Pr Dominique Bremond-Gignac : Les options sont nombreuses3 : lunettes ou lentilles défocalisantes, orthokératologie, atropine microdosée… A Necker nous réalisons une étude sur les verres défocalisants. Cette étude semble confirmer la capacité de ces verres à freiner l’évolution de la myopie. Les verres défocalisants sont des optiques comportant de multiples microlentilles. Les verres correcteurs standard focalisent les rayons de la vision centrale directement sur la rétine, mais focalisent simultanément les rayons périphériques en arrière de la rétine.

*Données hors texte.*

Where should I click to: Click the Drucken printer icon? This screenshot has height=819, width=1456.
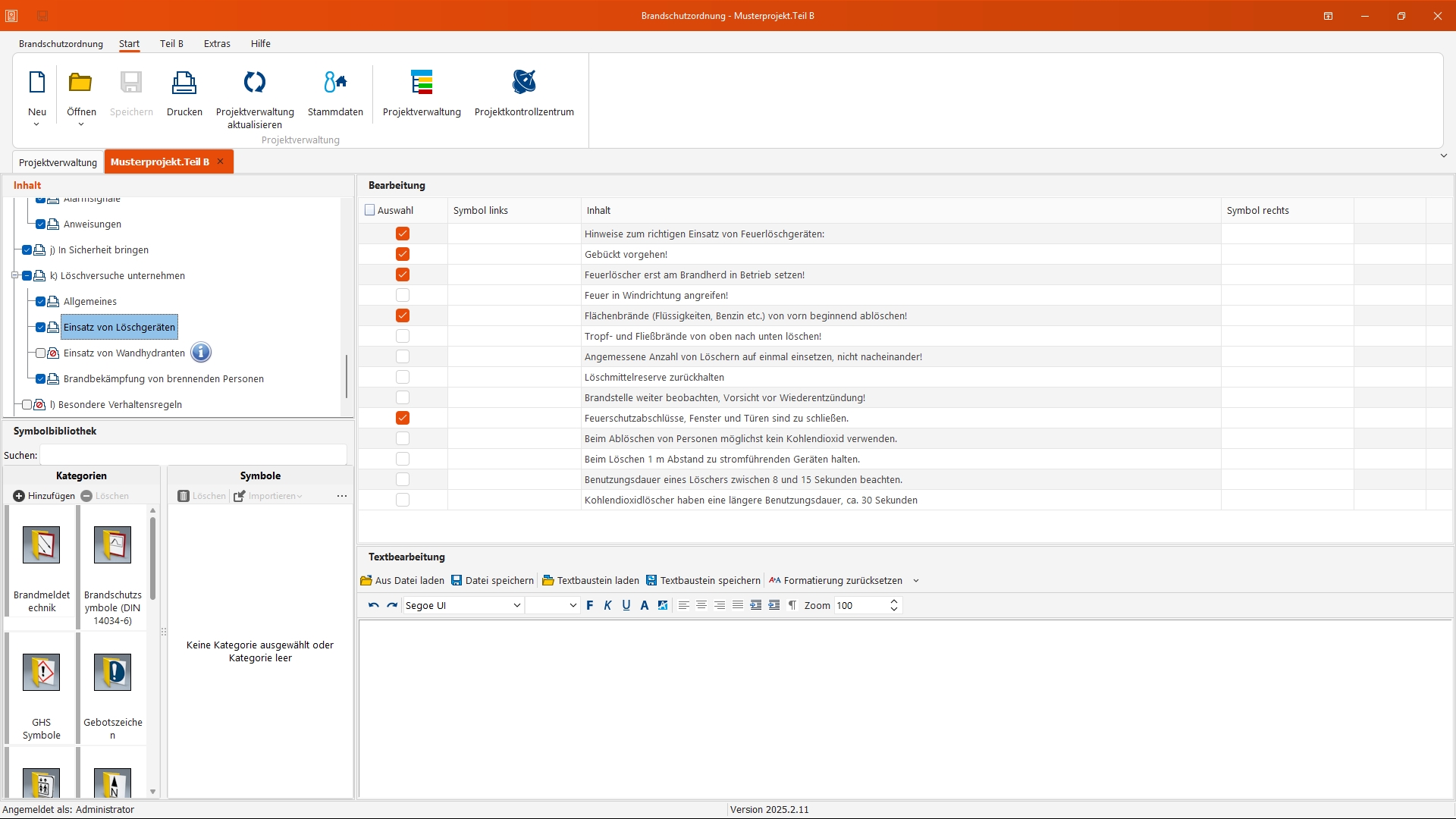tap(184, 82)
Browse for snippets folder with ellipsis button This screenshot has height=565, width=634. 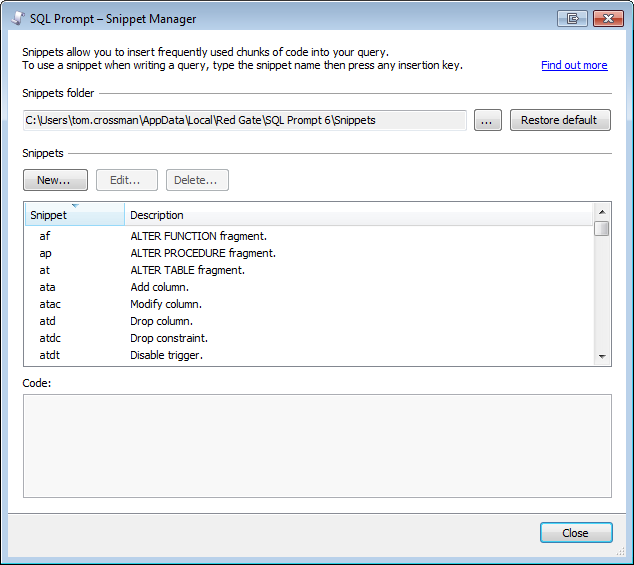coord(487,120)
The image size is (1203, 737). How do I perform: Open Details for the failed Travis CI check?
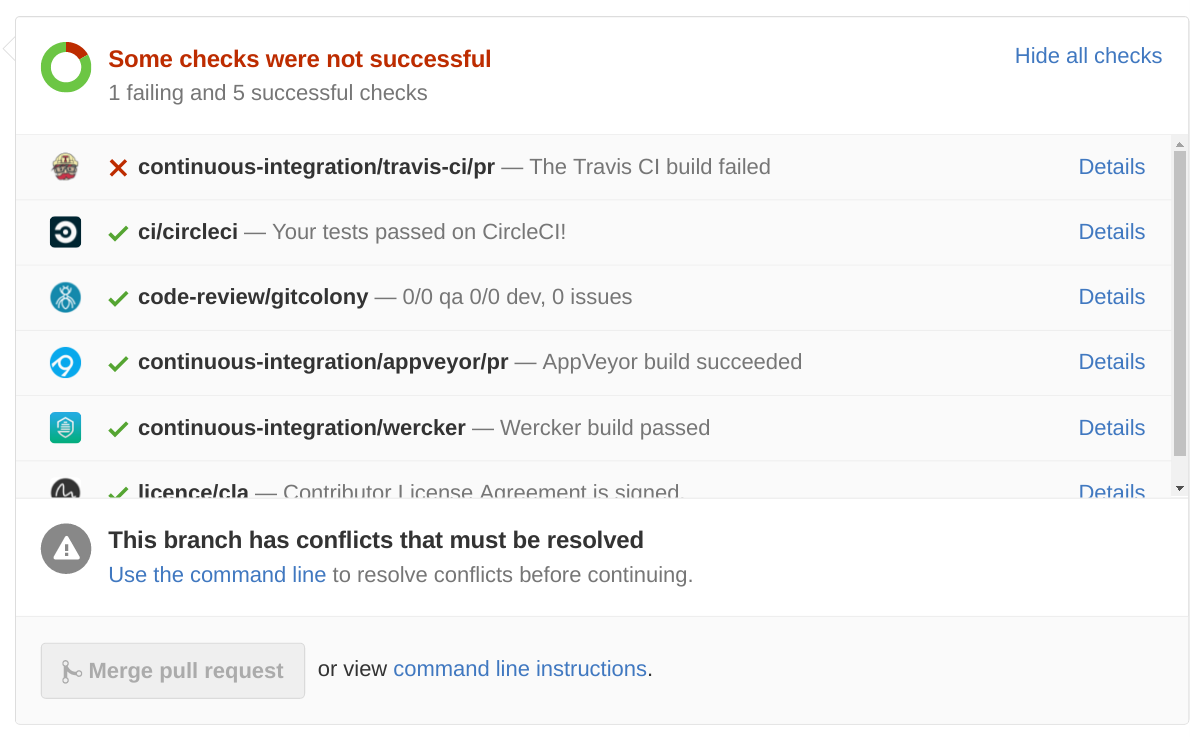1111,167
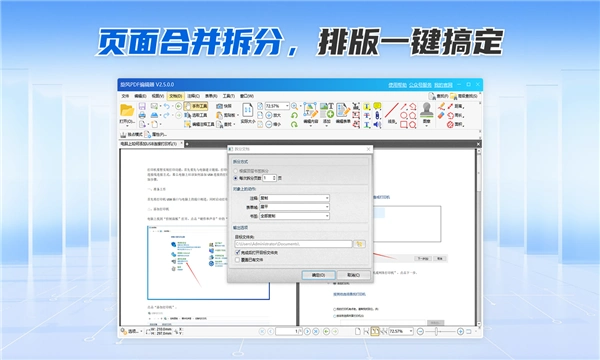Image resolution: width=600 pixels, height=360 pixels.
Task: Click the Save floppy disk icon
Action: (x=142, y=106)
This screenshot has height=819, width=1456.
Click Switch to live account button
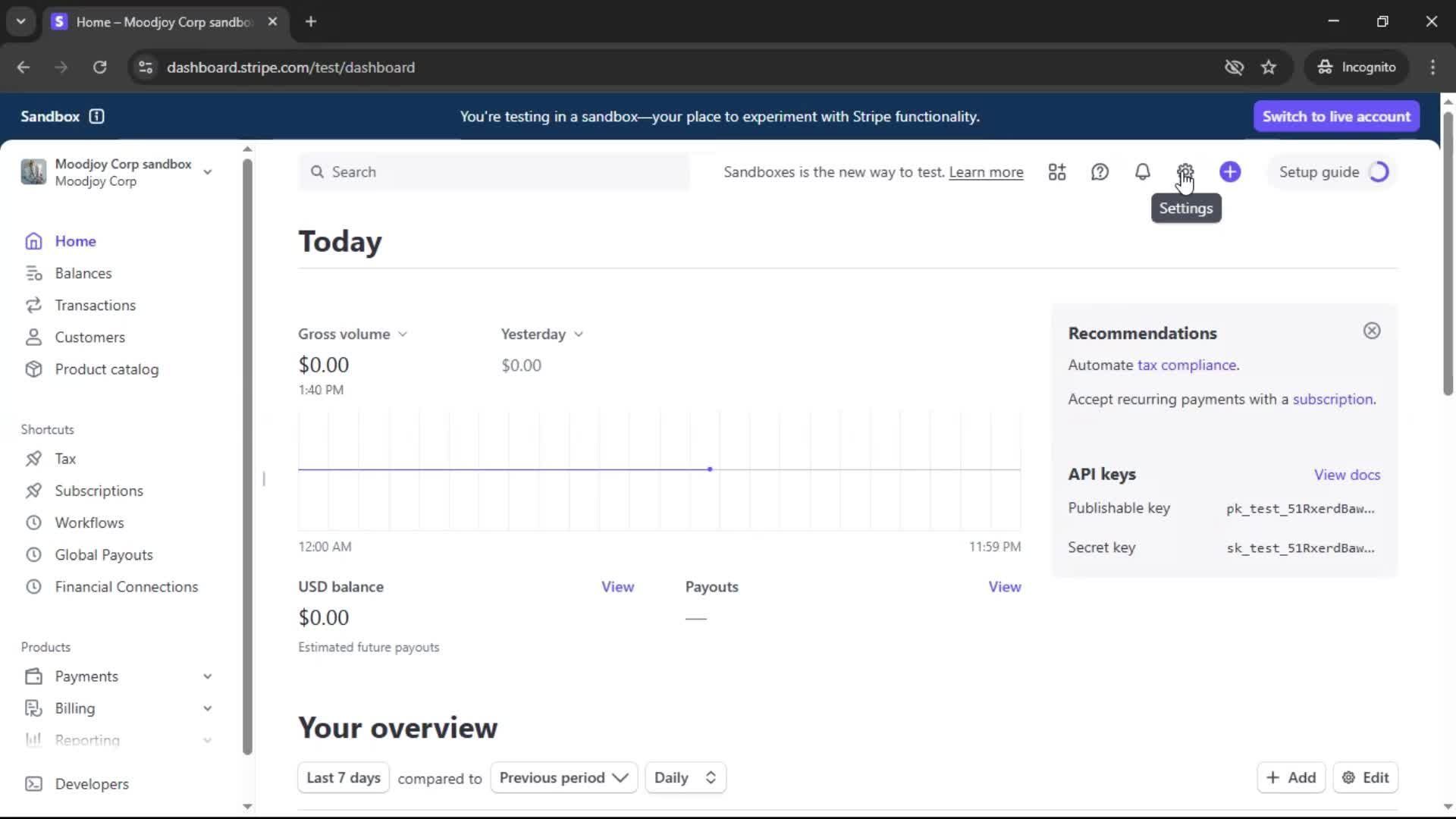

L’œil réagit en augmentant sa longueur axiale. Le verre défocalisant évite cet effet délétère. Il en existe de plusieurs types. Les deux plus anciens — qui bénéficient respectivement de sept et trois ans de recul— ont démontré leur efficacité. Les lentilles défocalisantes fonctionnent sur le même principe. Ces lentilles journalières, jetables, conviennent bien aux enfants à partir de l’âge de 8-10 ans. La première de ces lentilles dispose d’un recul de sept ans avec efficacité clinique. Autre approche, l’orthokératologie consiste à porter une lentille rigide pendant la nuit ; cette dernière modifie transitoirement la courbure de l’œil et corrige la myopie pendant la journée suivante. Coté médicaments, l’atropine microdosée est une approche particulièrement intéressante pour les myopies très évolutives.

 

TLM : Comment choisir le traitement ?

Pr Dominique Bremond-Gignac : Tout dépend de l’enfant. Les verres défocalisants sont souvent les plus simples à adapter. L’atropine microdosée est la méthode la plus efficace mais certains enfants ne supportent pas les gouttes dans les yeux et si le traitement n’est pas effectué correctement il est inefficient. Pour un adolescent très sportif, qui sera gêné par l’utilisation diurne de lunettes ou lentilles, l’orthokératologie est une bonne solution. Bref, chaque cas est différent. On réfléchit activement à une thérapie combinant ces différentes approches.

Propos recueillis

par Cendrine Barruyer-Latimier

1. Etude du Brien A. Holden Vision Institute (BHVI).

2. Bremond-Gignac D. Myopie de l’enfant. Med Sci (Paris). 2020 Aug-Sep;36(8-9):763-768.

3. Tricard D, Marillet S, Ingrand P, Bullimore MA, Bourne RRA, Leveziel N. Progression of myopia in children and teenagers: a nationwide longitudinal study. Br J Ophthalmol. 2022 Aug;106(8):1104-1109.